→ Instruction
Report how many lines in the records below contain the string "size", treating uppercase and lowercase letters as different. Give only the number.
— START OF Data for this task —
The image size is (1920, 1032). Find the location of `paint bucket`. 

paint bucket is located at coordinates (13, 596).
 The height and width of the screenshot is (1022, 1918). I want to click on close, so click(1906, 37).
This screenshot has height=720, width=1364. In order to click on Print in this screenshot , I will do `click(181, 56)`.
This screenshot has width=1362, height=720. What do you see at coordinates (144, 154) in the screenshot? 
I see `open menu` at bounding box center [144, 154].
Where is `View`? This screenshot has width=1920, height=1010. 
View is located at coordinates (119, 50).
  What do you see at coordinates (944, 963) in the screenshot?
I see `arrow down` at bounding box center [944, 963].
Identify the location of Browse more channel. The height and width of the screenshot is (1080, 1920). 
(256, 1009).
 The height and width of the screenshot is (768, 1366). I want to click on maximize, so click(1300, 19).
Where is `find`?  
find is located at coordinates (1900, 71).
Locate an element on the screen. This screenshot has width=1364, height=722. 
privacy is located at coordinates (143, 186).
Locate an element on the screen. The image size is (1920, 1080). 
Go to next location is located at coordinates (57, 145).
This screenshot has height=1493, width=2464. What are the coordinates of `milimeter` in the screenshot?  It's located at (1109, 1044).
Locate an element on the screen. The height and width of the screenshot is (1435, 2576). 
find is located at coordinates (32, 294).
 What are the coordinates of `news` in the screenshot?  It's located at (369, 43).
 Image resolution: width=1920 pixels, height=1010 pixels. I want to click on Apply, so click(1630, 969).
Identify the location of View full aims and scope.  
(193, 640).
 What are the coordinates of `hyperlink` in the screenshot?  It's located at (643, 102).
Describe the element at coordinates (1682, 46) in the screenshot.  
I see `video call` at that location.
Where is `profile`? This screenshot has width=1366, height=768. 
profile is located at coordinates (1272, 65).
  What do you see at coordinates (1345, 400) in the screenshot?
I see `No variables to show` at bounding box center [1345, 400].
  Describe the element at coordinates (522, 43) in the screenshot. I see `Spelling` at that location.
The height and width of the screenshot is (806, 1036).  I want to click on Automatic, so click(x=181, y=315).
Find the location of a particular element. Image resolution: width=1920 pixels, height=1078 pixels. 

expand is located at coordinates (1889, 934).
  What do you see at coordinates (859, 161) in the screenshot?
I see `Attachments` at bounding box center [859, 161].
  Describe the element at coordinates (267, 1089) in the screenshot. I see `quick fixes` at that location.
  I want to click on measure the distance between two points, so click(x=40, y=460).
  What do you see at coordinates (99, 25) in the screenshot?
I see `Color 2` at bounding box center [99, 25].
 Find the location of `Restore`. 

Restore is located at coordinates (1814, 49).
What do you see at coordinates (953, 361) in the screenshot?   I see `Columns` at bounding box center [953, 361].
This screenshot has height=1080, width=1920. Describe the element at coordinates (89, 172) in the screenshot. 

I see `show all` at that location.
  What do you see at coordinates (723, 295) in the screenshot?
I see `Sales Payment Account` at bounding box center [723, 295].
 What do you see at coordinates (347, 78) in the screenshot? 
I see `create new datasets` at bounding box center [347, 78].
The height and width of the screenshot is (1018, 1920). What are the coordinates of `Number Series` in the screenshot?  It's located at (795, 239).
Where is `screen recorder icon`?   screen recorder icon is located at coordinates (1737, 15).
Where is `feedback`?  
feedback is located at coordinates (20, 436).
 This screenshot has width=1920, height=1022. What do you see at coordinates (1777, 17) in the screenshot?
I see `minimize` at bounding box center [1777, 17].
— END OF Data for this task —
→ Worked solution
2